Exercising Your Rights
To exercise any of these rights, contact our privacy team at privacy@calentiora.com or use the contact information provided below. We'll verify your identity and respond to your request within the timeframes required by applicable privacy laws.
If you're not satisfied with our response to your privacy request, you have the right to lodge a complaint with the Australian Privacy Commissioner or your local data protection authority.
Data Security Measures
Technical Safeguards
We implement multiple layers of security to protect your personal information from unauthorised access, alteration, or destruction. Our security measures include industry-standard encryption, secure data centres, and regular security assessments.
- Data encryption in transit using TLS 1.3 and at rest using AES-256 encryption
- Multi-factor authentication for account access and administrative functions
- Regular security monitoring and automated threat detection systems
- Secure cloud infrastructure with geographically distributed backups
- Regular penetration testing and security audits by independent firms
Organisational Measures
Beyond technical security, we maintain strict organisational policies to protect your data.

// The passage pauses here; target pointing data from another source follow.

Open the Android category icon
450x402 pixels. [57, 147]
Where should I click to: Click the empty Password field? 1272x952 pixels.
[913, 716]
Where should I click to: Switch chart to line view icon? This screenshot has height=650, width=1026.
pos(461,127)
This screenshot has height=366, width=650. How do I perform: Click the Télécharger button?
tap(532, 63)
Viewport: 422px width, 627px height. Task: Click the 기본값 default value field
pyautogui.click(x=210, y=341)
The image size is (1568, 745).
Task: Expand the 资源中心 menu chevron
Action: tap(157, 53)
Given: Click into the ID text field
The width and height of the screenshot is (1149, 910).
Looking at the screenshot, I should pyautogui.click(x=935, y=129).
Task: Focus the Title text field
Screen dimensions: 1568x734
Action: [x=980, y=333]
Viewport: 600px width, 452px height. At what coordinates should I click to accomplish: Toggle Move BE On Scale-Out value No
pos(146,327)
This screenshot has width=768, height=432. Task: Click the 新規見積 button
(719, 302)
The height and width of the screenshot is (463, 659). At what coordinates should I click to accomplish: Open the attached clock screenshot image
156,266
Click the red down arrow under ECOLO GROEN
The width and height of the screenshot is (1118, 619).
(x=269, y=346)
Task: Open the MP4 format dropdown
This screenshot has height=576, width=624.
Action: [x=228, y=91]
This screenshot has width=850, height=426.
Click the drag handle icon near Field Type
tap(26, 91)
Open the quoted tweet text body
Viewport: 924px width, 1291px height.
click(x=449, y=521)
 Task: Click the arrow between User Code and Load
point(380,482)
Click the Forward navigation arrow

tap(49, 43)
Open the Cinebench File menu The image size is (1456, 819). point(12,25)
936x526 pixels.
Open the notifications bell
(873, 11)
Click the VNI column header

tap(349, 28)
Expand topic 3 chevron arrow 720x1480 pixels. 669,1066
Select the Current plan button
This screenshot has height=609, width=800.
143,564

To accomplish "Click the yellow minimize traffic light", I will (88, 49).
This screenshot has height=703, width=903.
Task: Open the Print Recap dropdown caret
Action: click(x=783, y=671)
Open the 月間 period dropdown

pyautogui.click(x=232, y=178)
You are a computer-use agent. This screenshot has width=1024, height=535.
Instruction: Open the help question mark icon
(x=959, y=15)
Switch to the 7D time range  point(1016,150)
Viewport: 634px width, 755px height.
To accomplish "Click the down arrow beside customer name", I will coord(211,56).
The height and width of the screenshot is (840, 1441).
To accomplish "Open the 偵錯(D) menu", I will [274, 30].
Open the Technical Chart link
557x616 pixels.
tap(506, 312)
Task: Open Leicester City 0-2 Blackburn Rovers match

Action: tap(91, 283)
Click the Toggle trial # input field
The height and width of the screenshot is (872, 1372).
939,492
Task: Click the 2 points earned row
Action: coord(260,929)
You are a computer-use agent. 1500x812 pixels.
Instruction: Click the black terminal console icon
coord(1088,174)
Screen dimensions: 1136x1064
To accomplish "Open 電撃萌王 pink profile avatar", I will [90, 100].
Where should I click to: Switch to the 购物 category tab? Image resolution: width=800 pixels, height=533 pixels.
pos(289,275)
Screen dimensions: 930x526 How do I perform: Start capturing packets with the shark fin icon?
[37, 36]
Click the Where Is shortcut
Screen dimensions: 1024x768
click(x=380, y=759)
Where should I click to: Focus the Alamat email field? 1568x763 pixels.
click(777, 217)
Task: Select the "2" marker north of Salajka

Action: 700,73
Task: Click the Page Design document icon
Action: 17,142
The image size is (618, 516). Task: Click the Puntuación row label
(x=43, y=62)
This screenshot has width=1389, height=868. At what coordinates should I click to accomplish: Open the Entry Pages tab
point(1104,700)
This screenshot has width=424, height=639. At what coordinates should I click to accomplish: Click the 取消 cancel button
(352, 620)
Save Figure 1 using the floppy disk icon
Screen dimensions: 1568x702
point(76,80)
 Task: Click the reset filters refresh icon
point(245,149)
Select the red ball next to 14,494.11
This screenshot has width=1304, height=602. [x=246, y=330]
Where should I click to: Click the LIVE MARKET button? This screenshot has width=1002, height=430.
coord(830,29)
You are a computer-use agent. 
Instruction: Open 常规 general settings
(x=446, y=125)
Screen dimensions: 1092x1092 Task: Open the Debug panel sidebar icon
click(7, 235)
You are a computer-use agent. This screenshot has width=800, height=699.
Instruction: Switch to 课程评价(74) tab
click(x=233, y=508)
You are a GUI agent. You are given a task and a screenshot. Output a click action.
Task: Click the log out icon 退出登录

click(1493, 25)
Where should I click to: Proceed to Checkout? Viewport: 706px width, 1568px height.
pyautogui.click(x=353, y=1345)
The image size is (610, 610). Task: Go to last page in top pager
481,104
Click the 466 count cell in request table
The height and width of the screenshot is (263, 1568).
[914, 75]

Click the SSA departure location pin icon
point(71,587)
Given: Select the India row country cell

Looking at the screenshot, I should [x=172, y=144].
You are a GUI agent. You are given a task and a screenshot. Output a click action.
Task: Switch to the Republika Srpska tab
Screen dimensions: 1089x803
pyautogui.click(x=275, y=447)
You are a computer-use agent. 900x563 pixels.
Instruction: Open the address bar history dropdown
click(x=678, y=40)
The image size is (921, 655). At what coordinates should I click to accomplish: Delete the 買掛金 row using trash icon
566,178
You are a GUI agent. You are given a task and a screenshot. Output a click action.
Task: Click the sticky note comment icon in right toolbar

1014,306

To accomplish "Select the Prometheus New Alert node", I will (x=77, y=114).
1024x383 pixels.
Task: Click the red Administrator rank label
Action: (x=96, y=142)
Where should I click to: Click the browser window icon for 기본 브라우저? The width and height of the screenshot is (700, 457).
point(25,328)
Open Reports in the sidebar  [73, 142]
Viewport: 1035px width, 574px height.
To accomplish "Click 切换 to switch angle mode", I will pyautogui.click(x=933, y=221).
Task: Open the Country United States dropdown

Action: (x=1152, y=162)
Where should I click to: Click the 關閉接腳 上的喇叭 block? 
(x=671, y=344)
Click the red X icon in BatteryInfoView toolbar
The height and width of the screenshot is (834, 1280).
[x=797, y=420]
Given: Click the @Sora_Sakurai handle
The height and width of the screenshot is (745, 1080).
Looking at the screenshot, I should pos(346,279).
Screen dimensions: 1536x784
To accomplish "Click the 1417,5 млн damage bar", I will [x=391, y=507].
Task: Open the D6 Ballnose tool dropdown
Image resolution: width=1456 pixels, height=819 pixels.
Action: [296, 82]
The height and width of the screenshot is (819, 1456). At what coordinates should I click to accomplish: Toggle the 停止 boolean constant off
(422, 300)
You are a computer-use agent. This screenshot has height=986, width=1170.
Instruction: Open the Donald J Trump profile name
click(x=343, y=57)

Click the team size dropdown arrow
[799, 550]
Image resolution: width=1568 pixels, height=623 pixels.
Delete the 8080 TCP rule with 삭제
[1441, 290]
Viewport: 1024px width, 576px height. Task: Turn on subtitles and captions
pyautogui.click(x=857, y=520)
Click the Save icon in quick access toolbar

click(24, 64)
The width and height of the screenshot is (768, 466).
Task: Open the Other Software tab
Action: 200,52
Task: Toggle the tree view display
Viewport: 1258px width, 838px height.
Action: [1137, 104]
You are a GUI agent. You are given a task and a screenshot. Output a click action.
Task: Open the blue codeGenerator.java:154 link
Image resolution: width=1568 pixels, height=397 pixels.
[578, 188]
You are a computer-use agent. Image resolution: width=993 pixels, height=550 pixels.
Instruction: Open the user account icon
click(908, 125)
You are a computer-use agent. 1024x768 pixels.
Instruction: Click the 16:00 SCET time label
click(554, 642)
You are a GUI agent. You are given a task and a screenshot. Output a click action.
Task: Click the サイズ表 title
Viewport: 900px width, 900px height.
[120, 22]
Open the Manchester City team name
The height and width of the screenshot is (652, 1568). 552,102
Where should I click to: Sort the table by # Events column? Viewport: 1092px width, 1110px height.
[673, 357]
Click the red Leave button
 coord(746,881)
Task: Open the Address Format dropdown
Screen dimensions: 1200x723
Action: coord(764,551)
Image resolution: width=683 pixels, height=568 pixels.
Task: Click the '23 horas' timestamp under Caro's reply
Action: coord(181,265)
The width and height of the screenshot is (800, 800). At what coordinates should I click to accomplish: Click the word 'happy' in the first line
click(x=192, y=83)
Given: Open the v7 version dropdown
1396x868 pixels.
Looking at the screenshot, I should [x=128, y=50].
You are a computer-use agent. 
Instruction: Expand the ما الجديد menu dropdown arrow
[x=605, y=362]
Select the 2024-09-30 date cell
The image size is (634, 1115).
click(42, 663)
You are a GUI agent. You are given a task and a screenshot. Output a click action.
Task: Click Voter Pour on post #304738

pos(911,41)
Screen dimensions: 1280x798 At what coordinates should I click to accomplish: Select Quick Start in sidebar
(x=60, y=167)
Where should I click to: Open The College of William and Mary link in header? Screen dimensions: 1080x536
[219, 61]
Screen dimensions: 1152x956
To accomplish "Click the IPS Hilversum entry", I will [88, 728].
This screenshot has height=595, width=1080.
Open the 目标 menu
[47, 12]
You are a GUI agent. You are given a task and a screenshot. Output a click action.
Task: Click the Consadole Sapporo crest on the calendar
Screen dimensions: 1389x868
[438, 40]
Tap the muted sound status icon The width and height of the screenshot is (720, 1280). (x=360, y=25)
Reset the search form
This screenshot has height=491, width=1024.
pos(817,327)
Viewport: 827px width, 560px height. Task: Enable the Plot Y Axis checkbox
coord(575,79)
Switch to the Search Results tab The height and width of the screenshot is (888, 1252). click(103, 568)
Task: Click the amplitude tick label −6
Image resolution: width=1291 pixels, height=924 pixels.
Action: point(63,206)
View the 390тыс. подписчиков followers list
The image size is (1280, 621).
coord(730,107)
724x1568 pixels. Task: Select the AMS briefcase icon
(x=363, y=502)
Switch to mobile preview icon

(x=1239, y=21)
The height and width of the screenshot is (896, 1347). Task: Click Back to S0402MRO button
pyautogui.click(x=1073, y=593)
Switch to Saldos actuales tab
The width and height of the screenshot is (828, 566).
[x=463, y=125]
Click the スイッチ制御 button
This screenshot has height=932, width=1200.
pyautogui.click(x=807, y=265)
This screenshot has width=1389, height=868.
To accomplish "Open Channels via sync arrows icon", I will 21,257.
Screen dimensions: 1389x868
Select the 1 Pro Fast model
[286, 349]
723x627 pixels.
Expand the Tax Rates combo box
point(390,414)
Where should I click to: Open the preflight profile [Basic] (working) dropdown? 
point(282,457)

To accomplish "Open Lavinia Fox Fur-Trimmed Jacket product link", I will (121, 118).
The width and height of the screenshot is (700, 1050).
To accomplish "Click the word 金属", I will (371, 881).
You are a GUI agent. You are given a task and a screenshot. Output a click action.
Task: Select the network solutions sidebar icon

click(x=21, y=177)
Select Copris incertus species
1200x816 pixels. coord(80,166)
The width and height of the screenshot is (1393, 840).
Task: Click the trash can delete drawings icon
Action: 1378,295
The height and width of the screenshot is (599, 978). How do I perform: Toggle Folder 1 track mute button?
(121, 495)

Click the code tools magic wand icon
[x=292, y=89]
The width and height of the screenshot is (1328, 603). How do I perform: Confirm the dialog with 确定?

Our team receives regular privacy and security training, and we limit data access to employees who need it for their role.
We have established incident response procedures to quickly identify and address any potential security issues. In the unlikely event of a data breach, we'll notify affected users and relevant authorities as required by law.
While we implement robust security measures, remember that internet transmission carries inherent risks. We recommend using strong passwords and keeping your login credentials confidential.
Data Retention and Deletion
Retention Periods
We retain personal information only as long as necessary to provide our services and comply with legal obligations. Different types of information have different retention periods based on their purpose and legal requirements.
Account information is retained while your account remains active. After account closure, most personal information is deleted within 90 days, though some records may be retained longer for legal compliance, such as financial records required by Australian taxation laws.
Automated Deletion
We've implemented automated systems to ensure data is deleted according to our retention schedules. This includes regular purging of temporary files, expired session data, and logs that contain personal information.
If you'd like to know the specific retention period for different types of your personal information, or if you want to request early deletion of your data, please contact our privacy team.
International Data Transfers
Our primary data processing occurs within Australia, but some of our service providers operate internationally. When we transfer personal information outside Australia, we ensure appropriate safeguards are in place to protect your data.
We only transfer data to countries with adequate privacy protections or use contractual measures to ensure your information receives equivalent protection. Our cloud infrastructure providers maintain data centres in Australia and other approved jurisdictions.
Cross-Border Processing
Some processing activities may involve temporary transfer of data for technical purposes, such as content delivery networks or backup systems. These transfers are limited to what's necessary for service delivery and are protected by appropriate technical and contractual safeguards.
You have the right to know about international transfers of your personal information and to object to such transfers in certain circumstances.
Changes to This Policy
We may update this privacy policy to reflect changes in our practices, legal requirements, or service offerings. When we make significant changes, we'll notify users through email or prominent notices on our platform.
We encourage you to review this policy periodically to stay informed about how we protect your personal information. The "Last Updated" date at the top of this document indicates when the policy was most recently revised.
If you have questions about privacy policy changes or how they might affect you, our privacy team is available to provide clarification and assistance.